By the way, this is the same argument for why the Second Amendment is important, despite the fact that the military of the country has bigger weapons.
Because if there were ever some kind of dictator takeover, and it was supported by some military group of Americans, the first thing Americans would do is round up their families.
They're not going to fight directly against the military.
They're going to go get your cousin, and your brother, and your mother, and your grandmother, and then they're going to shoot them one at a time until we get the country back.
That's what's going to happen.
Now, I can tell you that'll happen because I'll probably be an underground leader if that happens.
And that's what I would order.
Those would be my orders.
Round up their family.
As horrible as that is, it's war.
You do what you gotta do.
So, yeah.
You wouldn't kill their families?
Well, then you will be killed yourself.
You always have a choice.
I'd threaten him.
I wouldn't kill him.
You thought it wasn't war anymore?
Yeah, I would still say that Ukraine is over in terms of a war.
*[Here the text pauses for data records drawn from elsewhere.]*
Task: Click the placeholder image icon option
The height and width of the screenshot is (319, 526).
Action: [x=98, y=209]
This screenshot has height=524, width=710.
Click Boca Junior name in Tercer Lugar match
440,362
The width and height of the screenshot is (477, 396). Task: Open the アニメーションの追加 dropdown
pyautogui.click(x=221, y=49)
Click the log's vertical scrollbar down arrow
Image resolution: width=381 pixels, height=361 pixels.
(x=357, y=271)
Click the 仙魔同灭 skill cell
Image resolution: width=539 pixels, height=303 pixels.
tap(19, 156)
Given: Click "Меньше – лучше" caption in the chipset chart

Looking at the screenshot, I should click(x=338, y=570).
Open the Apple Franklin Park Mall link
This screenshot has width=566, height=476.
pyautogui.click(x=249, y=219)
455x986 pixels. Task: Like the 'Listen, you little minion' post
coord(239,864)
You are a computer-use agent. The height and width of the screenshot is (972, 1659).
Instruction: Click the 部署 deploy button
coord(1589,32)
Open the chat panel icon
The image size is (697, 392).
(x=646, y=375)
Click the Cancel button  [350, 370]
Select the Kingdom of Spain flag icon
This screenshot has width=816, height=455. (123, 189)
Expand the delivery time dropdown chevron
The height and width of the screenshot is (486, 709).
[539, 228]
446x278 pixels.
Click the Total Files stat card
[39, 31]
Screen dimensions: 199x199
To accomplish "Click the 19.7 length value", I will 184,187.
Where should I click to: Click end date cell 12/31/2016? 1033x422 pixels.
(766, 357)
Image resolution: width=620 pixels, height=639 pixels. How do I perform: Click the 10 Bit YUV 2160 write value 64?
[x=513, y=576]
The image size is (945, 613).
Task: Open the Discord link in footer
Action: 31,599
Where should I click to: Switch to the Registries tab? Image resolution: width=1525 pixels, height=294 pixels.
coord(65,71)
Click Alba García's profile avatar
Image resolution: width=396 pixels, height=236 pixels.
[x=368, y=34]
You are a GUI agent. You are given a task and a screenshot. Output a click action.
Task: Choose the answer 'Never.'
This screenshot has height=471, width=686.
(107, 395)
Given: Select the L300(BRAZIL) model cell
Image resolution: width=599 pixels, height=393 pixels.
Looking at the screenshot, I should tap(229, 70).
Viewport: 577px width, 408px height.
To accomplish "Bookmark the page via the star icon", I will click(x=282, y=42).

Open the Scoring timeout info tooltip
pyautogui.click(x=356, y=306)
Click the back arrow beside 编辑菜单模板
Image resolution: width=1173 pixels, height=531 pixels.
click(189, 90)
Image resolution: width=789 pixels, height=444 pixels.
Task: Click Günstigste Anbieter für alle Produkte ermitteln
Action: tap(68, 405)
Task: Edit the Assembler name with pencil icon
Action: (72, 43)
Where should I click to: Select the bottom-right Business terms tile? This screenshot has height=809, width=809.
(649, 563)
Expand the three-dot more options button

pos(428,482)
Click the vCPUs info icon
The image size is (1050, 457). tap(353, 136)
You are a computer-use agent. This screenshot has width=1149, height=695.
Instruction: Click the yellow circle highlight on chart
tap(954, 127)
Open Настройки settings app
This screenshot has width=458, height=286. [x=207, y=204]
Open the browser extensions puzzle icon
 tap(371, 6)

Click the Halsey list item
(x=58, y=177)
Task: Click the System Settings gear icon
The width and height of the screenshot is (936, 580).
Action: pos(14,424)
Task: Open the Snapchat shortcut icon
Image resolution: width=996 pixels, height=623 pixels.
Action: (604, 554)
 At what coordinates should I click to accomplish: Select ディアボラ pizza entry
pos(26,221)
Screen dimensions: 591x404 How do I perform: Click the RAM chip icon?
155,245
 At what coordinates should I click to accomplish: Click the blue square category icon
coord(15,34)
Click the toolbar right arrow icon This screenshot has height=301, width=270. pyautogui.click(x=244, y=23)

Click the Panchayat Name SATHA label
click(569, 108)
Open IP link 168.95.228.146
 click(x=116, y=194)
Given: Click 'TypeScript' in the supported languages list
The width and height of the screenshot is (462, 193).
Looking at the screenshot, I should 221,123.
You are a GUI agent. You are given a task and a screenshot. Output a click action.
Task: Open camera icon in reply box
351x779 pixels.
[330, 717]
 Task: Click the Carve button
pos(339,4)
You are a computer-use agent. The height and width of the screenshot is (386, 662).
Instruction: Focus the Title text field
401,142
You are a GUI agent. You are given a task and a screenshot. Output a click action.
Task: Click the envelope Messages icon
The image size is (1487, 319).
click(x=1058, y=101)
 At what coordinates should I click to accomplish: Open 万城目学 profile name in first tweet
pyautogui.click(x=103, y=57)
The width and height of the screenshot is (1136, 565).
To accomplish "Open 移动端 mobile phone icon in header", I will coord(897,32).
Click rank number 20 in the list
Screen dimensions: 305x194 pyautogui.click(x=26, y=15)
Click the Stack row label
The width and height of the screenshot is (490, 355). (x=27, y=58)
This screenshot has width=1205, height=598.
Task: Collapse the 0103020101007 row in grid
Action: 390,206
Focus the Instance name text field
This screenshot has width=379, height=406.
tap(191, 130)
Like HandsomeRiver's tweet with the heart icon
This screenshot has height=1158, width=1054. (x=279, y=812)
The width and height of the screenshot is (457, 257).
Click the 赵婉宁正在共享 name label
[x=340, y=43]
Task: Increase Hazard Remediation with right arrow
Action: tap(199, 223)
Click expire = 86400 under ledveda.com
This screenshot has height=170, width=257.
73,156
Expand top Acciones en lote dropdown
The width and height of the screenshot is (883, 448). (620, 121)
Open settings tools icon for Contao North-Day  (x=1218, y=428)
I think it's largely over.
I think both sides want to negotiate, but they're just, you know, trying to get a little extra leg up.
I think the Ukrainians are still probing the Russian defense, see if there's any holes there.
Do you think that having Prokhorin gone will have a big effect on the military effectiveness?
You do?
I'm going to say no.
Because first of all, Prokhorin was an offensive force and the Russians aren't looking to be as offensive, you know, except artillery and planes and stuff.
It looks like they're more of a defensive Military.
And I'm coming to the belief that the Wagner Group was more PR than effective.
That because Prokhorchin got the most attention, we came to see them as the fiercest fighters making the most difference.
There's no real proof of that.
There's no real proof.
And 100% of what top Russians say is always a lie.
So where do we know these Wagner groups were the extra special bad ones?
I don't know.
I think Pogrosian told us.
So I'm not sure that they were ever as bad or as effective.
I don't think they were ever as effective as it was presented.
And I think that you could take them completely out of the war, which just happened.
They basically got completely taken out of the war and there'll be no difference.